I will often say, “Do you want me to run the whole list? Or how do you prefer we talk through the side effects?” Because what I also don’t want to do is make them anxious by running an entire list. I’ll usually, before starting a medication, ask about frequent side effects. I’ll ask about headaches, I’ll ask about stomach aches, so I have a baseline. We can decipher if headaches or stomach aches down the line are truly side effects or if they’re part of the anxiety disorder picture.

Kevin Pho: Now, in those cases where the medication is successful as part of that holistic strategy, how do you determine how long they stay on medication for?

Mona Potter: Particularly because these are kids and adolescents. Their brains are so malleable. They’re growing and developing. Again, if they’re engaging in therapy, they’re shifting the way they’re responding to anxiety and retraining their brain. This is what I talk about with families: We are wanting to give them a chance to grow up and experience the world as they are, not filtered through anxiety. It is very reasonable, especially with a first trial of medication, to expect that this is not a long-term sentence, and we should try a taper. Once things are stabilized, we borrow from adult literature on this one. What we generally talk about is after six to 12 months of stability, sometimes 18 months depending on how severe it was, we want to start discussing a slow and thoughtful taper. Stability means they’re going to school, they’re functioning, they’re still feeling feelings. But when that anxiety comes up, they know what it is, they know how to manage it, and it is not dictating their behaviors or decisions.

After that point of stability, I’ll say, “Let’s try a slow taper.” I say taper because worst case scenario, you find a lower dose that is as effective at managing that anxiety. Best case scenario, you slowly taper and you’re able to take the child off of the medication, and now they’re engaging in the world with the new skills that they’ve learned. When we treat, we aim for remission, not response. I think it’s a very important distinction, and this is what our research shows us too. When you aim for remission, that is when you have a better chance of long-term change.
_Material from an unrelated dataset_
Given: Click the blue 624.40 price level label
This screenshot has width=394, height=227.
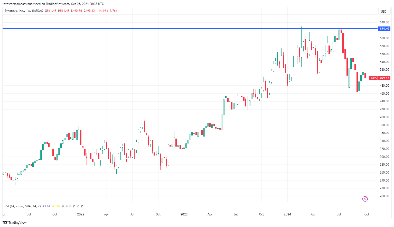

Kevin Pho: We’re talking to Mona Potter, psychiatrist and physician executive. Today’s KevinMD article is “When anxiety runs the show: How medication can help kids thrive.” Mona, let’s end with some take-home messages you want to leave with the KevinMD audience.

Mona Potter:A The take-home is that pediatric anxiety is very common. It is. It can get very debilitating, not just for the child, but also for the family. It is also treatable, but through a bio-psychosocial model that involves the entire system that surrounds the child.

Kevin Pho: Mona, thank you so much for sharing your perspective and insight. Thanks again for coming on the show.

Mona Potter: Thank you for having me.